Challenges:
1 – From the wind turbine transcript, list every expression that presents an event as a rare stroke of chance.
2 – Repeat the wind turbine transcript word for word, starting at "Allen Hall: Is" and ending at "it something different?".

Allen Hall: Is the fix then to put some sort of vibration sensor, which I thought that there were in most turbines, a vibration sensor, when things start to shake that the turbine shuts down as a safety measure, is, is that the right fix or is it something different?

Rosemary Barnes: There would be some mechanism for seeing if there was an imbalance of any, of any kind. So. Yeah, no, that’s, that’s pretty standard. And aside from that, you know, if, if there is only one or two components that can fail to cause, you know, such a, such a problem as this, you would have to design everything else so the turbine wouldn’t fall, fall down, even if those things happened.

So yeah, it’s, there, there should be like so, so many obstacles. That prevent a turbine falling over. It’s hard to know what combination of them was the issue here. Certainly not one, but it might also be a problem with the, the design process or the approvals process. You know, it might be that they put in a, a new system for…

I don’t know, load imbalance detection, and it turned out that it hadn’t been properly, you know, tested under all sorts of weird, infrequent scenarios and, you know, something else happened. I, I don’t know. It’s, it’s really hard to, to speculate beyond saying that, you know, they’ve, they’ve given one point.

Of failure as their reason. I, I don’t know, maybe they think that it sounds better to say that, oh, it’s just one, one thing happened and we fixed it. But actually I think it sounds worse. It’s like, oh, are you seriously trying to tell us that your whole, you know, engineering design is, is based around the fact that nothing ever fails.

Like that to me, that’s like you have no business being, you know, man manufacturing anything, let alone something, you know, so big and you know, potentially dangerous on, on collapse as a wind turbine. I, I mean, I do know that that’s not the case, but I just think maybe, yeah, they’ve got their PR strategy wrong and that, yeah, what they’re trying to, you know, limit how bad they sound by saying, Oh, just this one thing failed rather than this failed, then this, then this.

Cause it does tend to sound a little bit implausible, I guess, you know, Oh, you know, like it was a perfect storm or one in a billion chance or. Whatever, but that’s the only way that you should be saying failures on big engineering projects, because everybody knows by now and has for, you know, probably hundreds of years that, that when you have enough enough products out there that one in a million things do happen.

Dataset entries:

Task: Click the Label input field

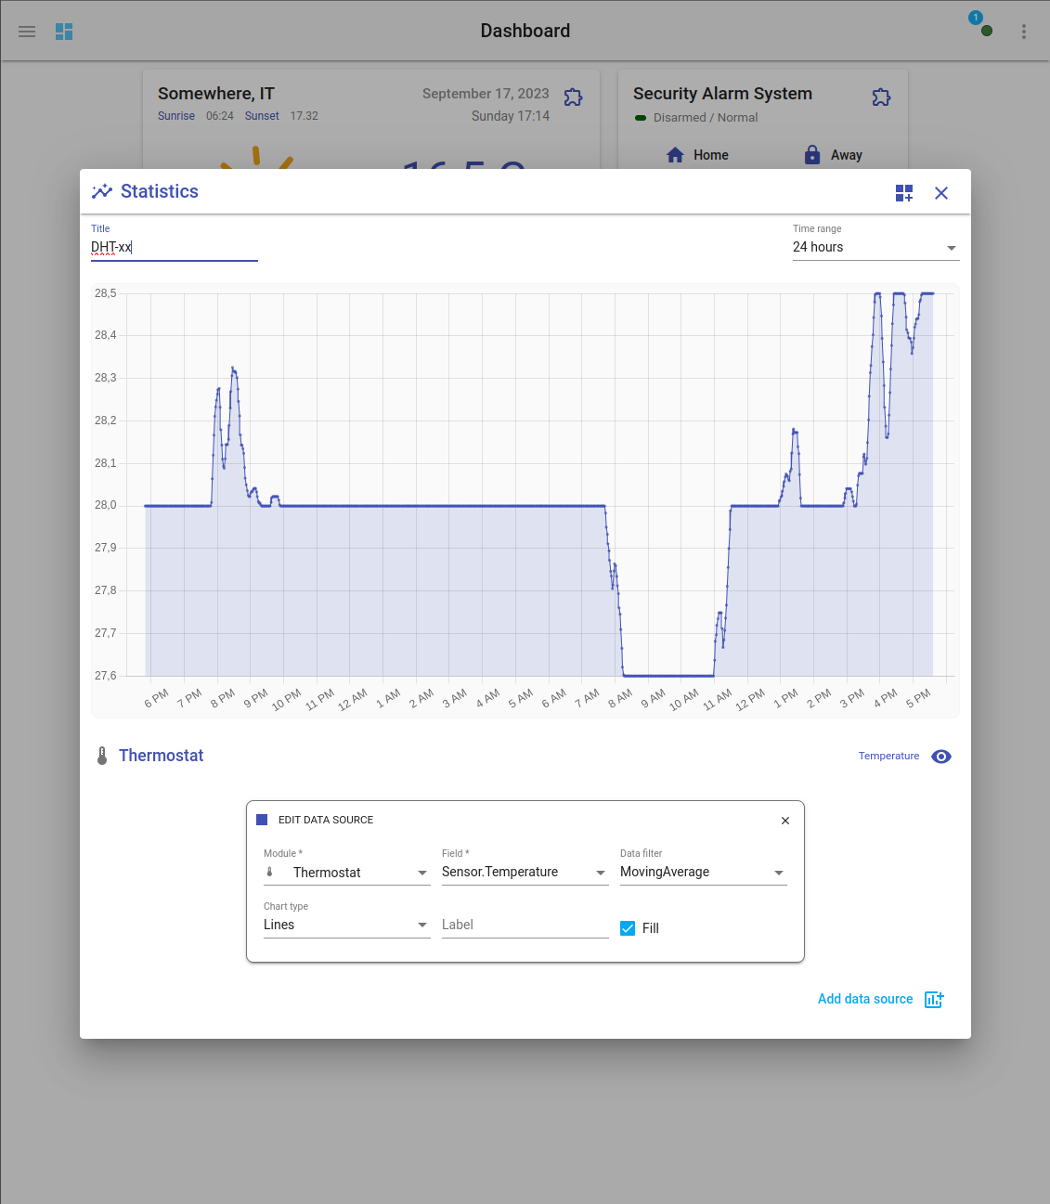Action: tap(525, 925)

---

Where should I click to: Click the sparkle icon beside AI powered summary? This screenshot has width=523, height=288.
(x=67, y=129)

Solution set:
1 –
- a perfect storm
- one in a billion chance
- one in a million things

2 –
Allen Hall: Is the fix then to put some sort of vibration sensor, which I thought that there were in most turbines, a vibration sensor, when things start to shake that the turbine shuts down as a safety measure, is, is that the right fix or is it something different?